* _PASSAGE PROVIDED_:
========================================================================
Jeff Flake’s constitutionally challenged last stand

Well, we’re just a couple of days into the lame-duck session of the 115th Congress, and outgoing NeverTrumper Sen. Jeff Flake, R-Ariz., is planting his flag on defending Robert Mueller’s Russia probe.

Wednesday, Flake moved to get a vote on the Special Counsel Independence and Integrity Act, which would insulate the special counsel from being fired by President Trump. The move was blocked by Senate Majority Leader Mitch McConnell, R-Ky., and in response, Flake says he’s going to hold the president’s judicial nominees for political ransom.

"I have informed the Majority Leader that I will not vote to advance any of the 21 judicial nominees pending in the Judiciary Committee, or vote to confirm the 32 judges awaiting a confirmation vote on the floor,” Flake said Wednesday, “until S. 2644 is brought to the full Senate for a vote."
========================================================================
* _MATERIAL PROVIDED_:
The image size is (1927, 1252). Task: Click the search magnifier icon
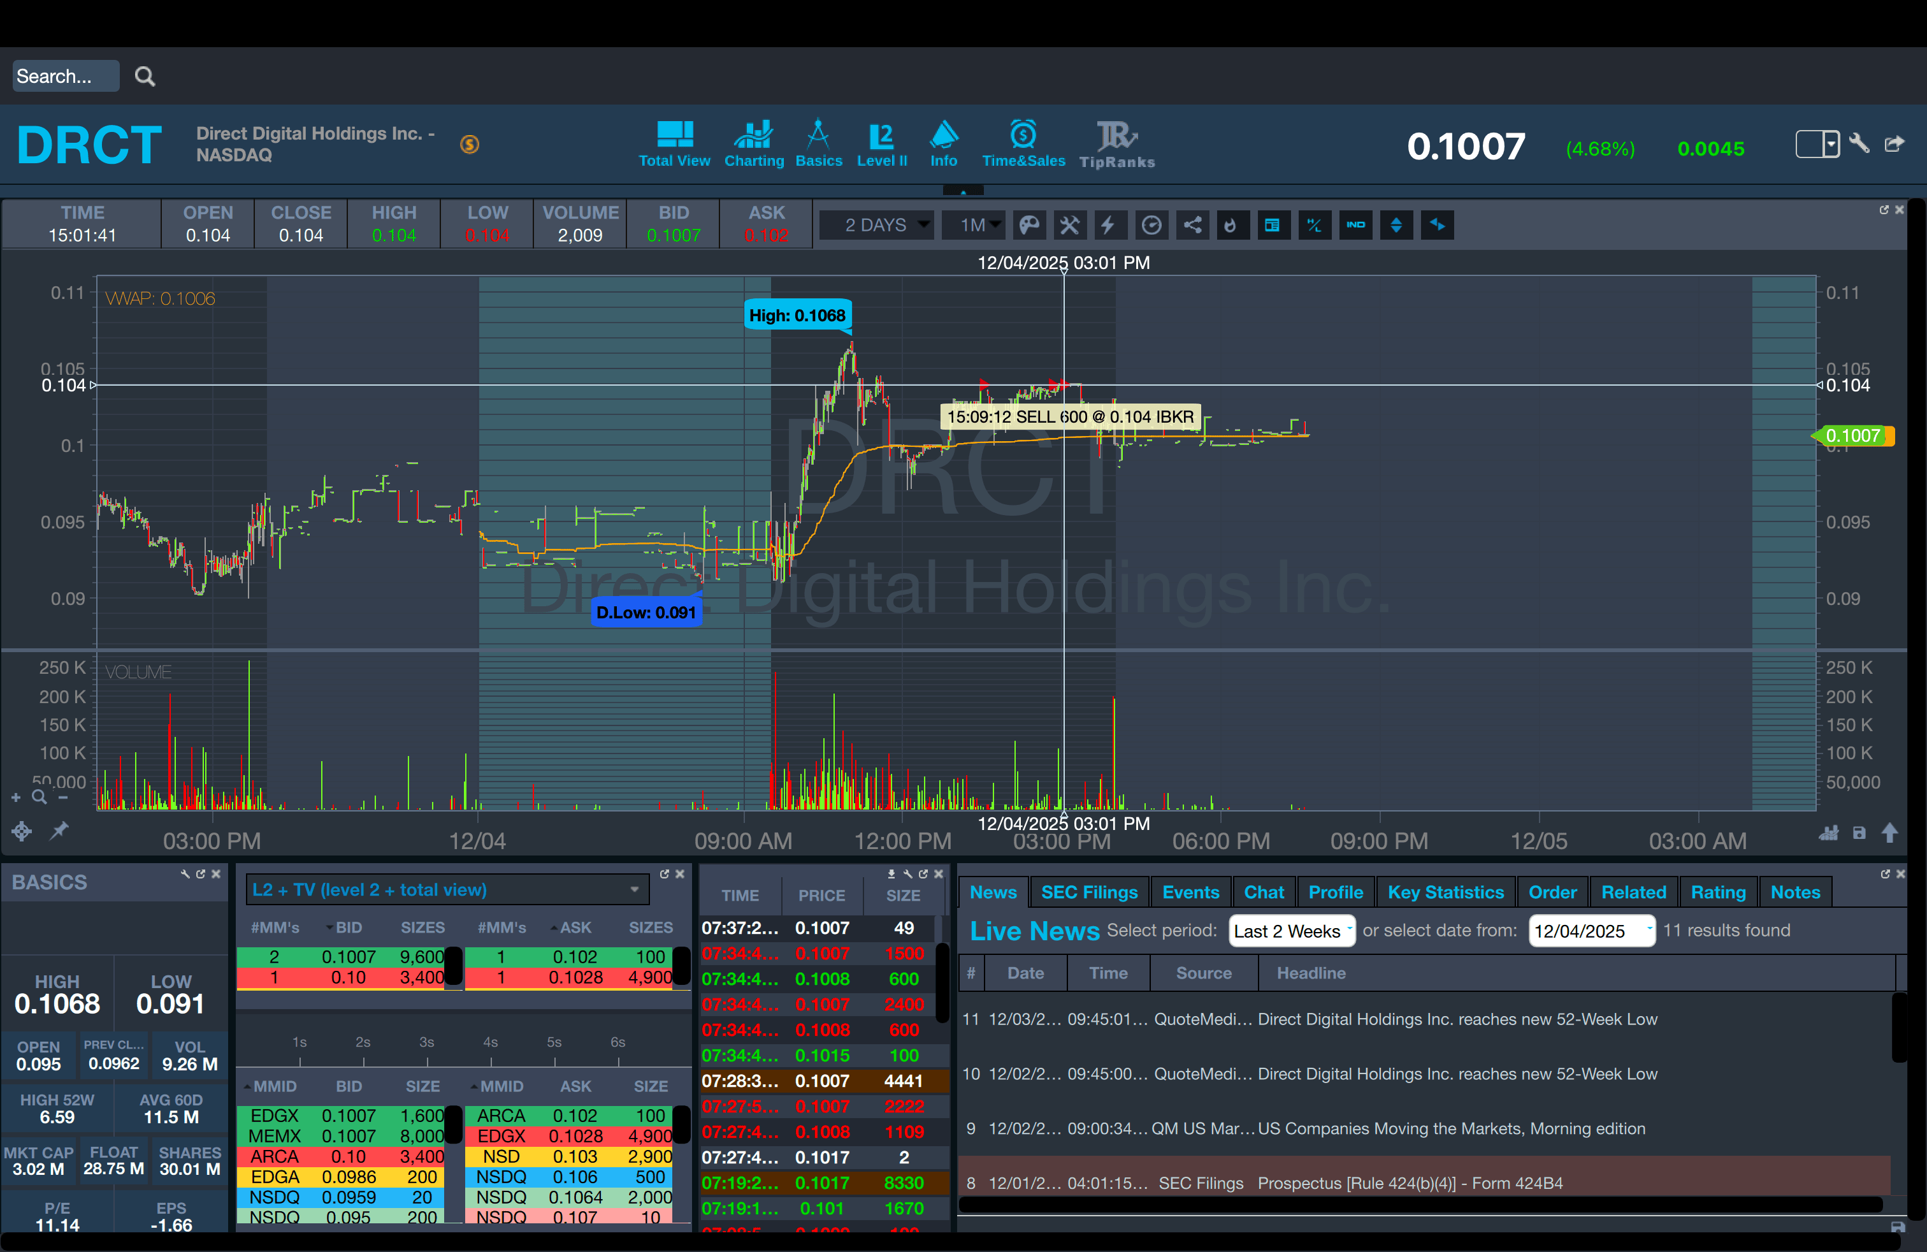point(145,76)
========================================================================
* _WHAT THE TASK REQUIRES_:
How would you render this sentence from the article on Jeff Flake in Spanish: "Wednesday, Flake moved to get a vote on the Special Counsel Independence and Integrity Act, which would insulate the special counsel from being fired by President Trump."

* _TASK SOLUTION_:
El miércoles, Flake intentó que se sometiera a votación la Ley de Independencia e Integridad del Fiscal Especial, que protegería al fiscal especial de ser destituido por el presidente Trump.